Figure 1: Naira Yield Curve
Source: NBS, FMDQ
- CBN quietly drives FX market convergence: Despite the turmoil across global FX markets, the NGN has remained a beacon of stability. Ok the exchange rate weakened to NGN361/$ big deal. But the parallel market rate has appreciated to NGN361/$ having softened to NGN365/$ at some point and the official remains moored at NGN305/$. All is well right? Not quite, the little known NIFEX rate has been on the move rising to NGN347/$ from NGN331/$ at the start of the year. NIFEX is the rate at which CBN interventions occur and its depreciation reflects an attempt to prevent rate shopping between its interventions and the interbank/I&E window rate. Adjusted for the interest rate banks charge on FX loans to finance imports, both rates have effectively converged. That leaves the official rate where transactions volumes are largely for oil imports. I expect no convergence on this front till after the 2019 elections as long as the current account remains in surplus.
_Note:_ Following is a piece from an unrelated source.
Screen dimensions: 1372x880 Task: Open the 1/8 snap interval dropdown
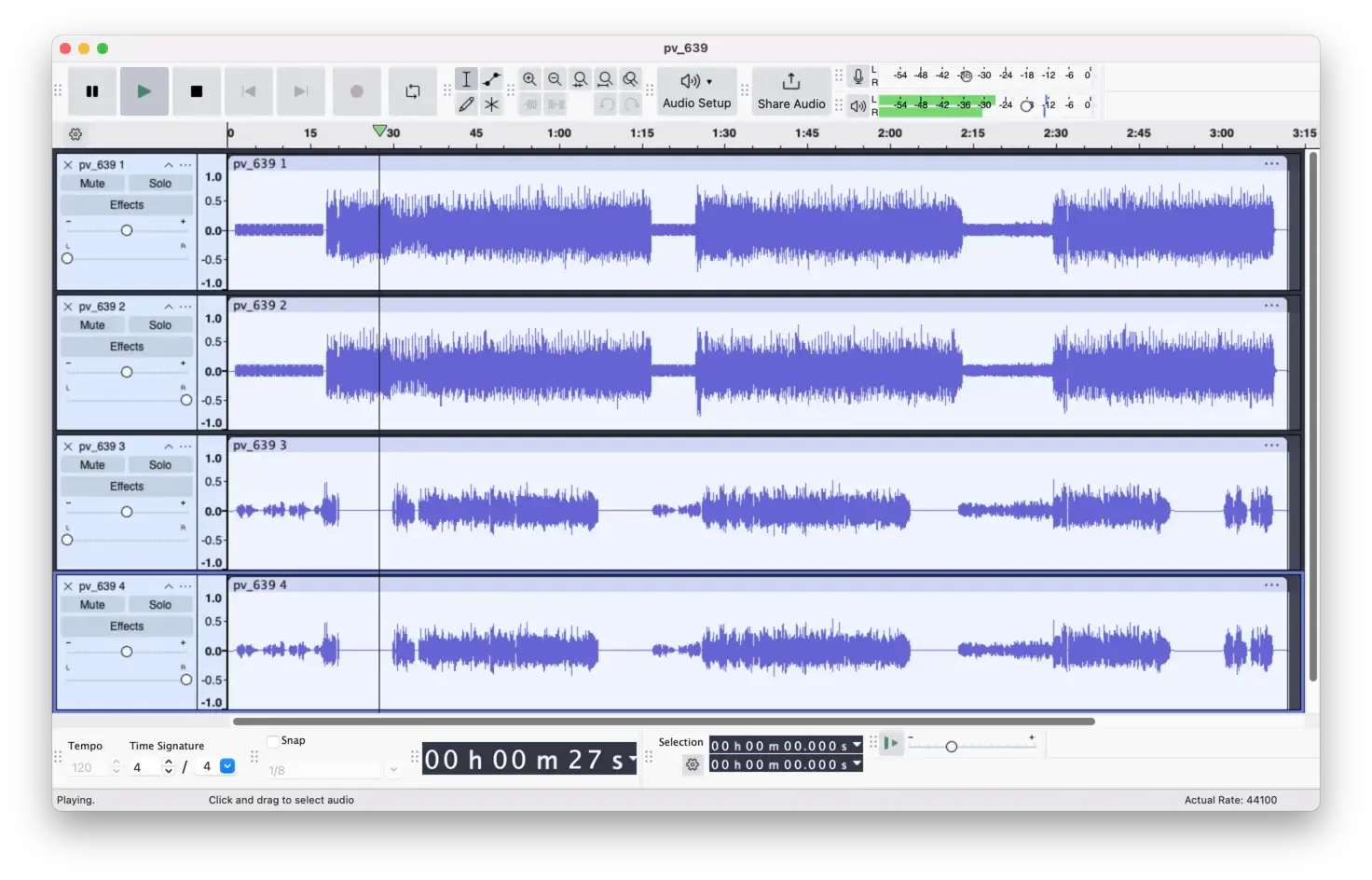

- We have closure on the largest ever Commercial Paper sale: Dangote Cement announced closure of its NGN50billion commercial paper with a discount rate of 12.4% (effective yield 13.2% for the 180 days, while that of the 270 days has a discount rate of 12.65% (effective yield of 13.96%). Though its still early days, the development of the CP market is big plus for the long-term development of Nigeria’s debt market as it allows good quality corporates price loans appropriately. This is as now these blue-chip companies have an alternative to bank balance sheets for both working capital and capital projects in local currency. Increasingly, this frees up liquidity for banks to go after more risk assets unable to access debt markets. Word is that MTN is also in the pipeline to tap debt markets. Watch this space.
The Week Ahead (July 9-13): Offshore bears, DMO Q3 borrowing calendar and June Inflation
In the week ahead, system maturities fall to NGN313billion entirely of OMO bills. However, we are likely to see FAAC inflows as well. In terms of what to expect headline inflation readings for June are set to be released on Friday and the southward grind looks set to continue though at a much more subdued pace with my forecast at between 10.9%-11.1% y/y (May 11.6% y/y) reflecting continued base effects and the stability across the exchange rate. Elsewhere, the week also sees the release of the Q3 2018 bond calendar. With the passage of the budget, we expect to see a pick-up in domestic borrowings but plans to tap global debt markets for Eurobond imply that the DMO might continue to keep its cards tight. That said, borrowing levels are set to remain soft relative to 2017 issuances thanks to the stronger revenue profile.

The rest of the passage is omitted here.